Excerpted passage »
────────

Book Review: The Book of Goodbyes (Jillian Weise)

Reviewed by Sheila Black

Jillian Weise's second collection The Book of Goodbyes (BOA editions) is a stringent melancholy fugue that like a classic opera is both extreme and strangely sublime. As meditation it is perhaps of particular interest in its ambitious tracing of the disabled body—as trope, as cliché, as site of risk, as site of romance–meaning both "relationship founded in love" and simply "story." Weise uses "confessional" modes, while highly aware of their risks and rewards–the reward of the visceral encounter with trauma, with feeling; the risk of, first and most obviously, sentimentality and second and more subtly, the solipsism that results from the need of the confessional to evoke an ever more intense or even ecstatic speaker to create the required frisson in an ever more jaded reader. A couple of things I love about this book are 1) Weise's willingness to call to indulge in plain speaking, to assert content matters; and 2) her persistent unwillingness to simplify or make too much of her speaker's privileged position as speaker–or as orchestrator or performer of the confessional/post-confessional drama enacted in many—but not all–of these poems (more on that later). Take, for example, the playful, witty, audacious, and intimately painful "Café Loop" in which Weise lays out an apparently overhead conversation about an unnamed poet who appears to be Weise herself:

She's had it easy, you know, I knew her
from FSU, back before she was disabled.

I mean she was disabled but she didn't
write like it. Did she talk like it?

The poem bobs and weaves like a veritable Ali in the boxing ring, anticipating precisely what objections will be raised by a confessional positioning of herself as "poet with a disability who writes about it," and in doing so exposing and wonderfully complicating the discourse around "her disability," –or, more accurately, allowing for the very real complications to be voiced and turned this way and that, so we can see the layers of social attitude and personal power relationships in and around the disabled body laid bare:

I mean really. It's kind of disgusting.

────────

Exercise requirements »
(a) Transcribe the review of The Book of Goodbyes from "I mean she was" to "kind of disgusting.".
(b) According to the review, which press published The Book of Goodbyes?
(c) Extend the review of The Book of Goodbyes, picking up after its last line.

Click-target data:
────────

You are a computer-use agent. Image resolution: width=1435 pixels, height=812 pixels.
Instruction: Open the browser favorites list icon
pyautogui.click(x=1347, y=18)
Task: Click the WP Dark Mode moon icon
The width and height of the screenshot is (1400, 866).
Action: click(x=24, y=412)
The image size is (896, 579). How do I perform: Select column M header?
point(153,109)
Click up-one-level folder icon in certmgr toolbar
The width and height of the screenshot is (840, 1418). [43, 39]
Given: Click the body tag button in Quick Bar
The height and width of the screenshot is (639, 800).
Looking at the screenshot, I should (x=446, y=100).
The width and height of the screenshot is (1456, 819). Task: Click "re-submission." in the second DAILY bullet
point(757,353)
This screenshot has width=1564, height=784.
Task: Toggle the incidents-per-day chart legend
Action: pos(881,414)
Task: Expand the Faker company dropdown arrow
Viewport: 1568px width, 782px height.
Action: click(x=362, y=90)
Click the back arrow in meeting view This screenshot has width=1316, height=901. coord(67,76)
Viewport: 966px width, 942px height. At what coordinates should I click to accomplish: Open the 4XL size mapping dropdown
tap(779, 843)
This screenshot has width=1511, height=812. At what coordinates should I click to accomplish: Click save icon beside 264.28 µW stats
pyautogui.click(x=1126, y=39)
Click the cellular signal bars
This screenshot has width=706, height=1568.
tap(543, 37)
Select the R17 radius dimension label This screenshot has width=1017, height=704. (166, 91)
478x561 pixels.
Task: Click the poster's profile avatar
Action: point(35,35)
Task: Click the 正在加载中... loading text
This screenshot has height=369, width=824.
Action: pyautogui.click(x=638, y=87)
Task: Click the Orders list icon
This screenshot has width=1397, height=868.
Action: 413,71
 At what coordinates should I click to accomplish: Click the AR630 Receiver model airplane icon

────────

The responses »
(a)
I mean she was disabled but she didn't
write like it. Did she talk like it?

The poem bobs and weaves like a veritable Ali in the boxing ring, anticipating precisely what objections will be raised by a confessional positioning of herself as "poet with a disability who writes about it," and in doing so exposing and wonderfully complicating the discourse around "her disability," –or, more accurately, allowing for the very real complications to be voiced and turned this way and that, so we can see the layers of social attitude and personal power relationships in and around the disabled body laid bare:

I mean really. It's kind of disgusting.

(b) BOA editions

(c)
It's kind of offensive. It's kind of

a commodification of the subaltern
identity. Should we have wine?

The effect is bracing, a little brutal; you laugh though you shouldn't, and yet Weise's technique (the gossipy nature of the poem, the narrative which focuses on her but from a hostile third person viewpoint) is also surprisingly enlarging. The frame, the casual anecdote feels accurate, "true," yet just defamiliarizing enough that the minor league envy of the unnamed poets ("So New Criticism. Really I don't like/her work at all. I find it lacking." – a great joke by our amputee poet) allows the reader to grasp in a kind of super-charged Technicolor the position of "person with disability" in the wider social context, and further to grasp multiple dynamics within that trope–the matrix of relationships of attraction and repulsion, power and submission, voice and silence.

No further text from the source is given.